The Trust is run on an entirely voluntary basis, with no salaried staff and no premises, so 100 per cent of donations go to refugees. The organization helps fund the costs, including immigration and medical fees and air fares, of reuniting refugees with family members already in New Zealand.

Towle said he was delighted to be able to support the Trust in achieving its fundraising milestone, and hoped generous New Zealanders would continue to support its work.

“Despite the barest of resources, the Refugee Family Reunification Trust has achieved – and continues to achieve – exceptional results, helping reunite more than 150 families, many of whom have been through terrible trauma before reaching New Zealand.”
The Trust was launched in 2001 by Amanda Calder, a qualified lawyer, who became aware of the plight many families find themselves in, while providing free legal advice to help former refugees with immigration applications for family members.

Last year it assisted with 52 applications, providing $152,000 towards such costs, including paying airfares to New Zealand for 30 adults and 34 children.

It has helped reunite many married couples, and children with their parents – including a newborn baby girl who was left behind in Ethiopia, and twin girls now living with their mother after six years apart.
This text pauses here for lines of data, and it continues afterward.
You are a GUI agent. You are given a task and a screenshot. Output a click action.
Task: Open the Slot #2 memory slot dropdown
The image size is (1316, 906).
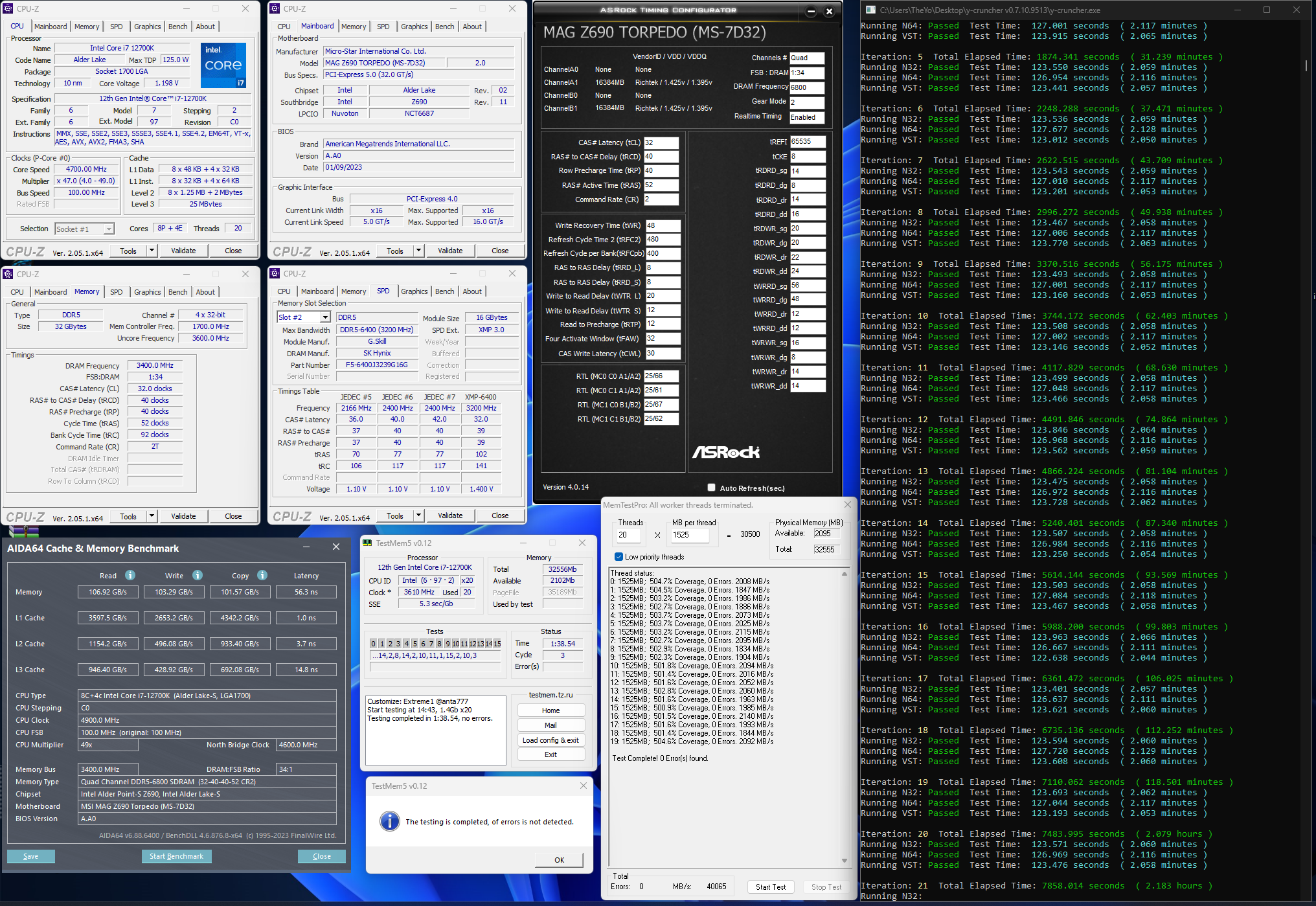pos(325,317)
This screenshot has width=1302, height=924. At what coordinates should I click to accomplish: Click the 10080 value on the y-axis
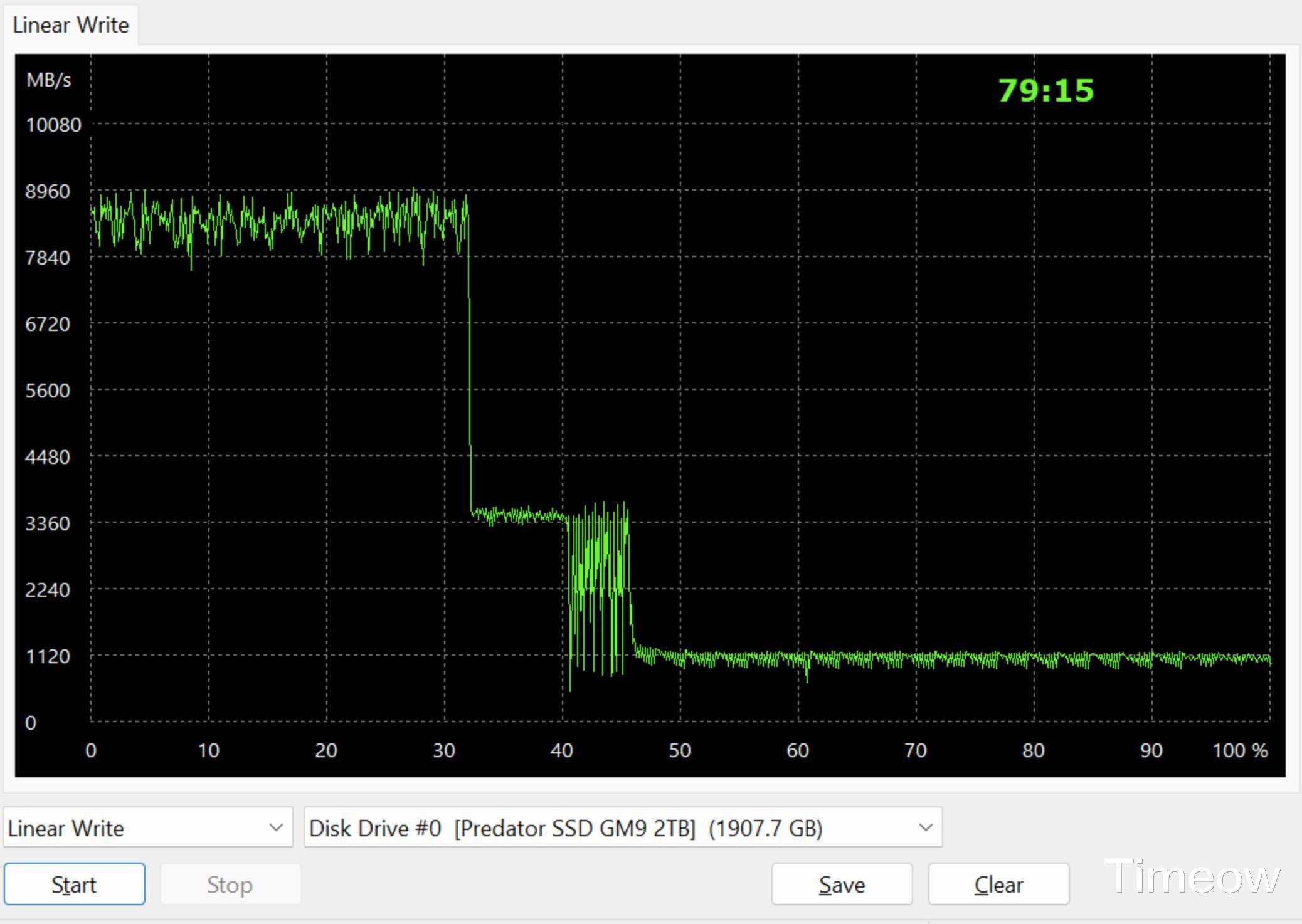54,125
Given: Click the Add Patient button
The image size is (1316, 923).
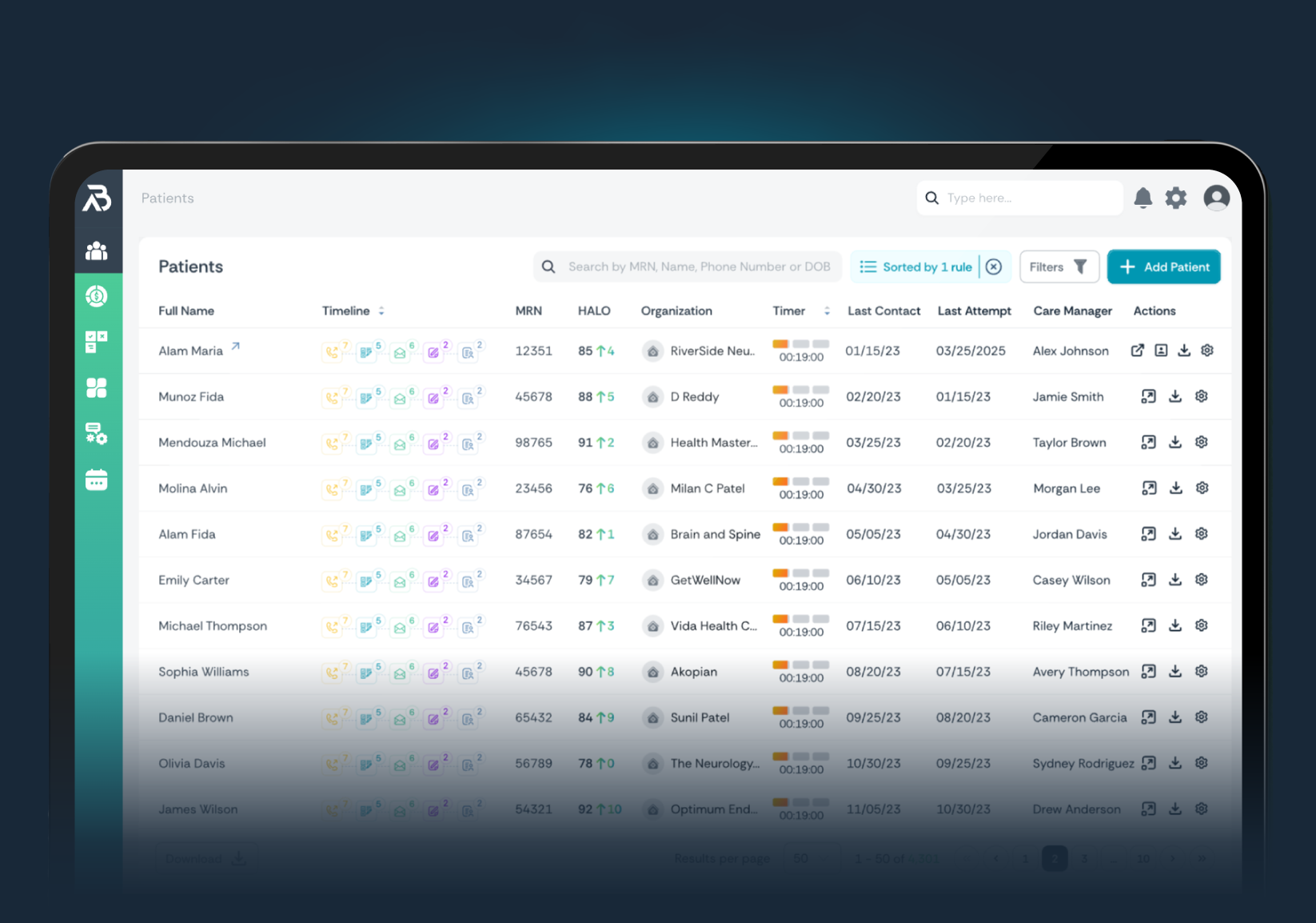Looking at the screenshot, I should click(1163, 266).
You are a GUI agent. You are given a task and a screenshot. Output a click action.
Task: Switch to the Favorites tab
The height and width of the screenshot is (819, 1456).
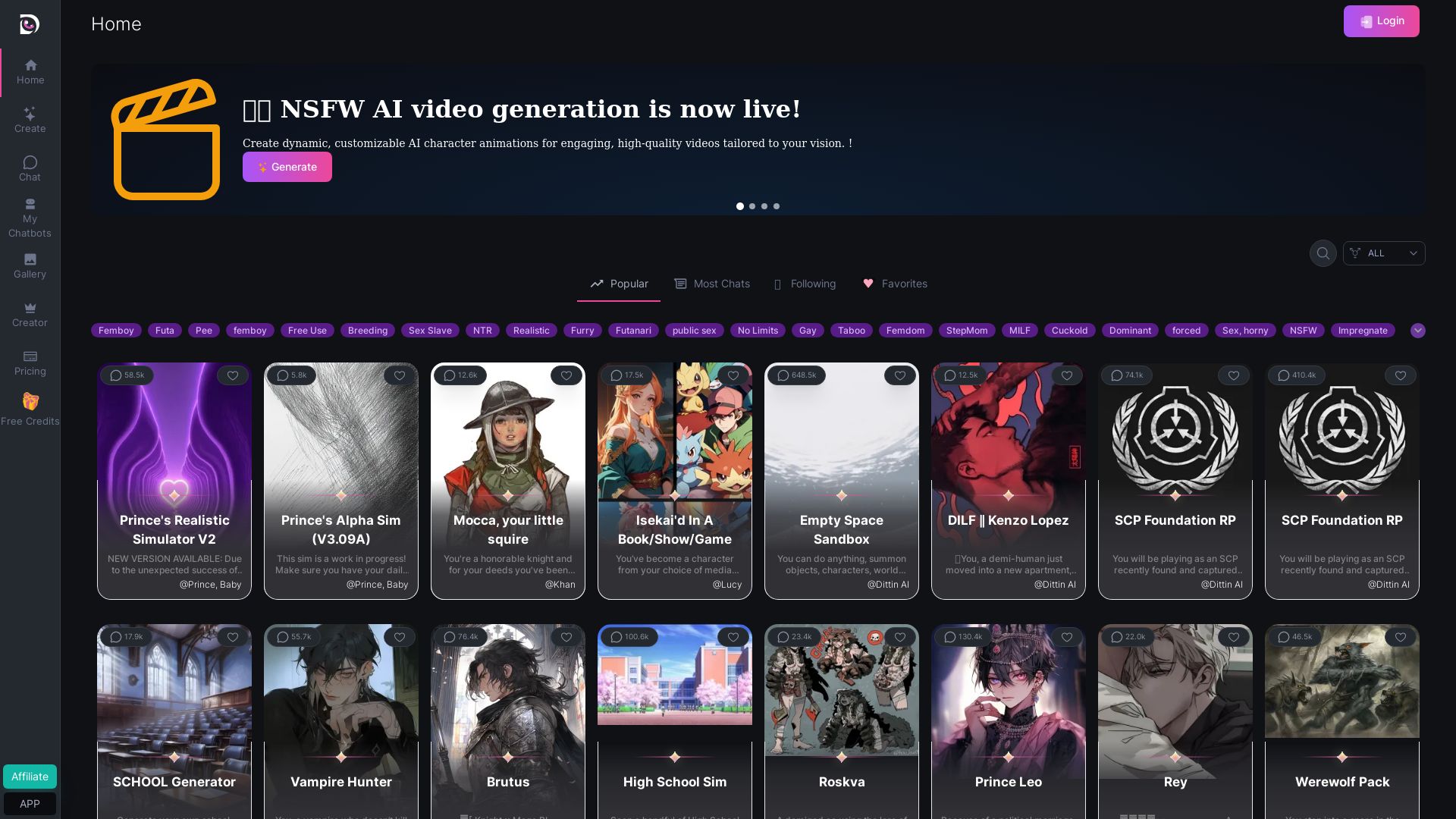click(895, 284)
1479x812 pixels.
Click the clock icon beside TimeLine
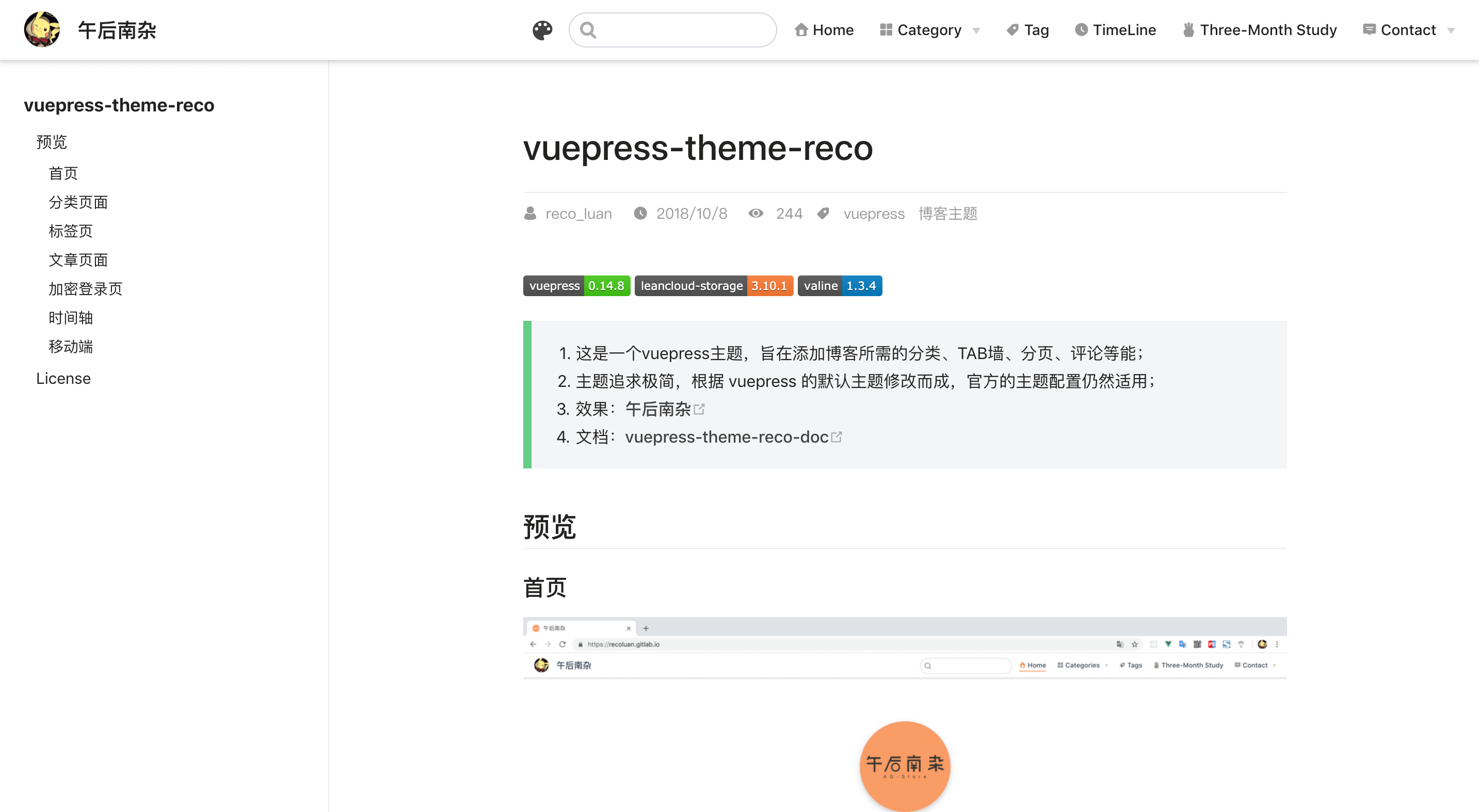point(1081,30)
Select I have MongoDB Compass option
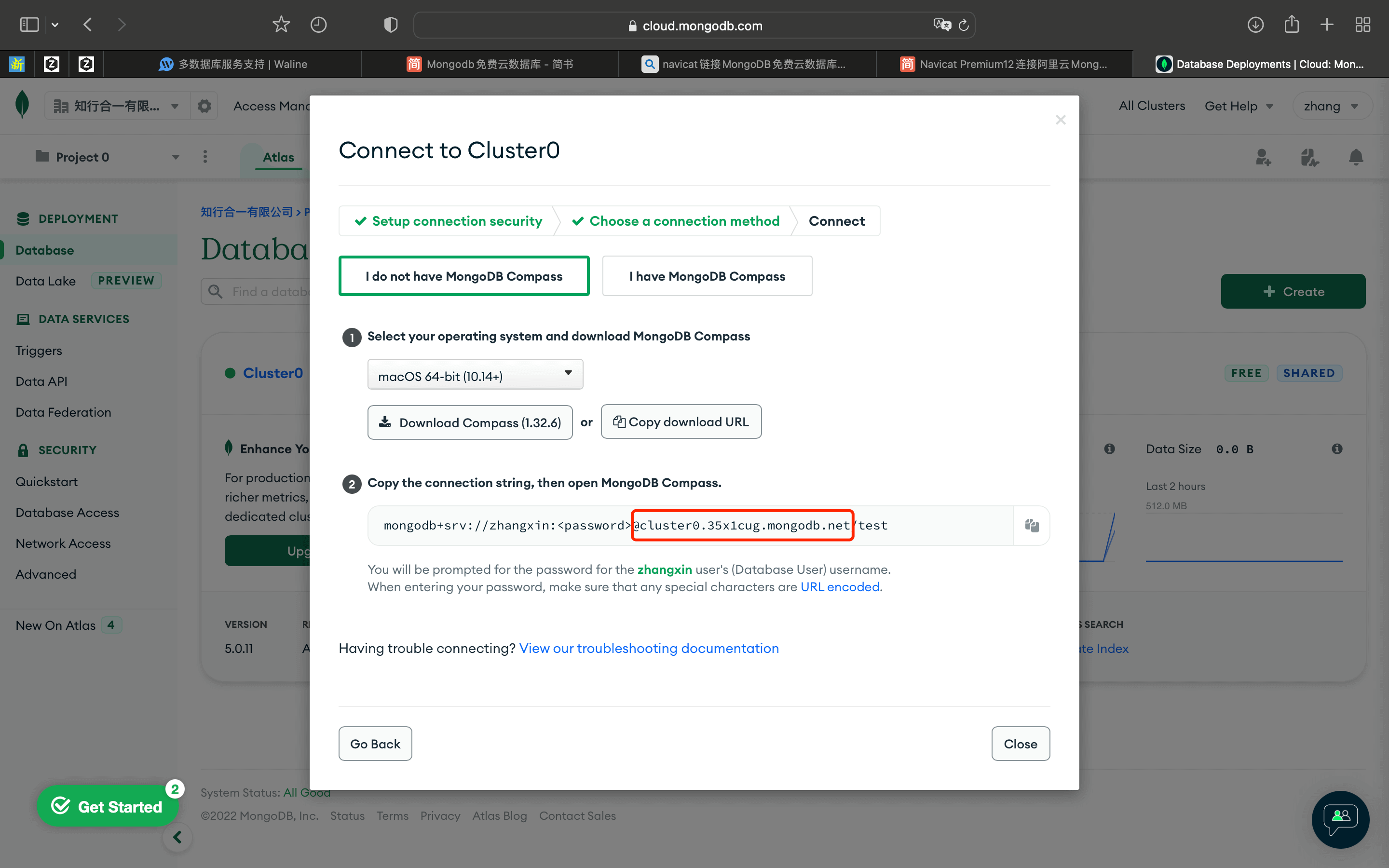The width and height of the screenshot is (1389, 868). point(707,276)
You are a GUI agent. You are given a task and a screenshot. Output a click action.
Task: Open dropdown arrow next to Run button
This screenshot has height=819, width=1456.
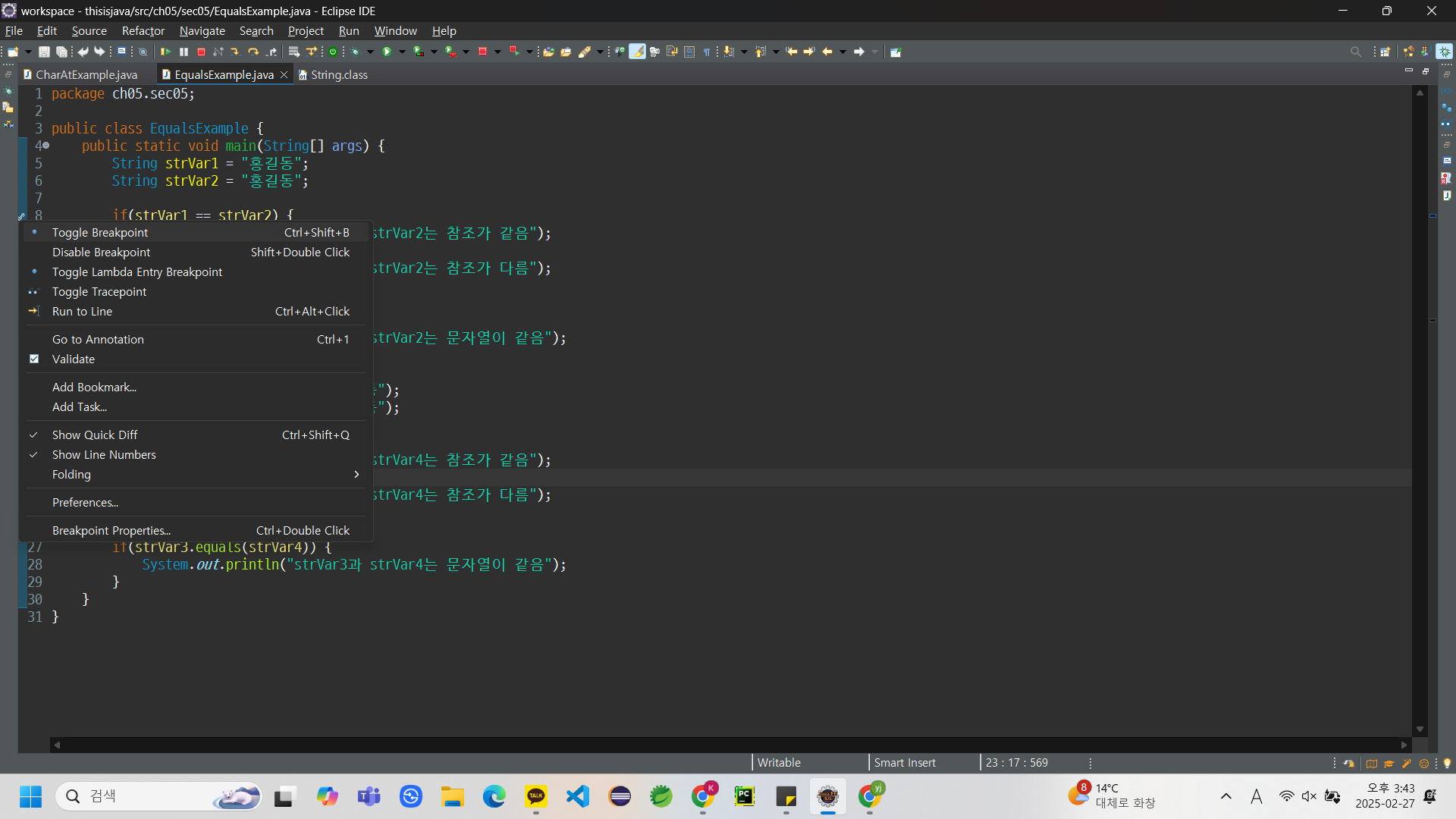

Amanda, who still chairs the Trust, said that many had been living in appalling situations in refugee camps.

“Not only do the family members here face language difficulties in negotiating the immigration process, the fees required by Immigration New Zealand, costs for medicals, and the airfares to bring their relatives here are simply beyond their means,” she said.
“It just seemed so very wrong that because of these costs people could not bring their close relatives, including their children, to New Zealand.
“Right now, we have more families we are fundraising to help in this way, so we really appreciate the support of the donors and fundraisers who contribute so much to support our efforts.”

Sincere thanks to Elite International School of Beauty and Spa Therapies, located at Level 2, 265 Wakefield St (by New World, Chaffers St), which kindly chose the Trust to receive proceeds from its 2012 student client sessions. In December 2012 a cheque for $12,352.06 was presented to the Trust – so please support them for all your beauty treatments at great prices, including facial treatments, manicures, pedicures, waxing, electrolysis and massage.

In December 2010, Te Papa Tongarewa selected the Trust as the charity to receive the gifts donated to it at Christmas time. A beautiful Christmas tree was set up in Te Papa’s foyer, and a wonderful number of presents soon accumulated under the tree! It gave us a great deal of pleasure to deliver these gifts to refugee families throughout Greater Wellington. Those families came to New Zealand from as far away as Burma, Afghanistan, Somalia, Ethiopia and Colombia. They were all surprised and delighted to receive these gifts, and the children in particular were very excited and happy. Our sincere appreciation to all those who donated gifts to Te Papa – your kindness and generosity gave a great deal of happiness to some of the least fortunate in our community.